Dice tantas cosas y tan sonadas que a veces sus mensajes pasan inadvertidos aunque sean de hondo calado. Este martes Esperanza Aguirre concedió una entrevista a Televisión Española. Y en el plató de la cadena pública también habló de otra tele que pagan los ciudadanos. "Pobre Isabel Díaz Ayuso, porque la atacan todos los medios de comunicación, oiga, es que no tiene ni Telemadrid, que es podemita a muerte".

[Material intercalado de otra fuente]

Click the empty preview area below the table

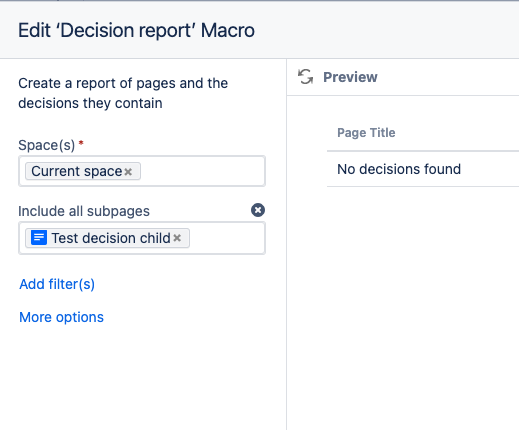tap(403, 300)
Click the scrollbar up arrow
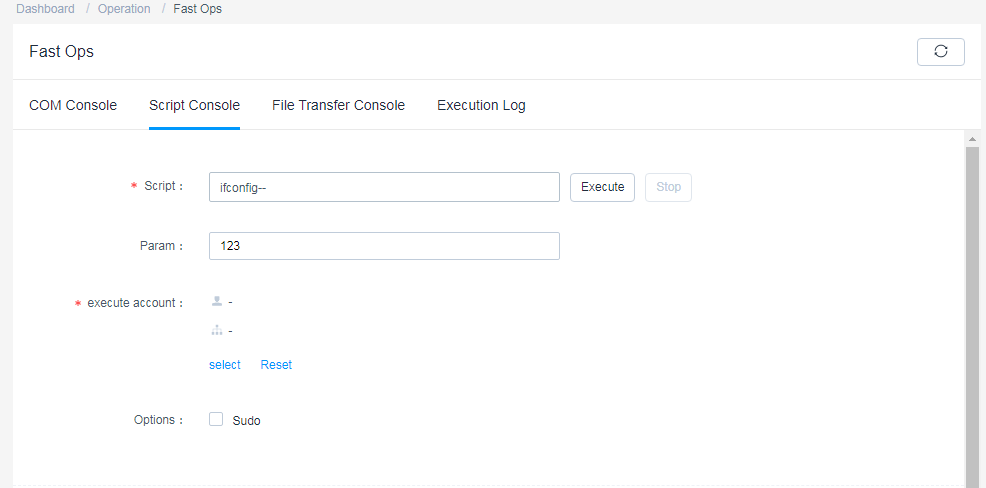The width and height of the screenshot is (986, 488). click(x=972, y=138)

Puede parecer, a primera vista, que lo importante de semejante afirmación es lo de "podemita a muerte". Nada más lejos de la realidad. Lo verdaderamente relevante de estas palabras de la expresidenta de la Comunidad de Madrid y exministra está antes, en la conjunción copulativa "ni" que en este caso hace las veces de la expresión "ni siquiera". Porque lo que da a entender Aguirre es que lo normal sería que Ayuso al menos tuviera a Telemadrid de su lado. O sea, que la cadena pública fuera pepera porque en Madrid gobierna el PP.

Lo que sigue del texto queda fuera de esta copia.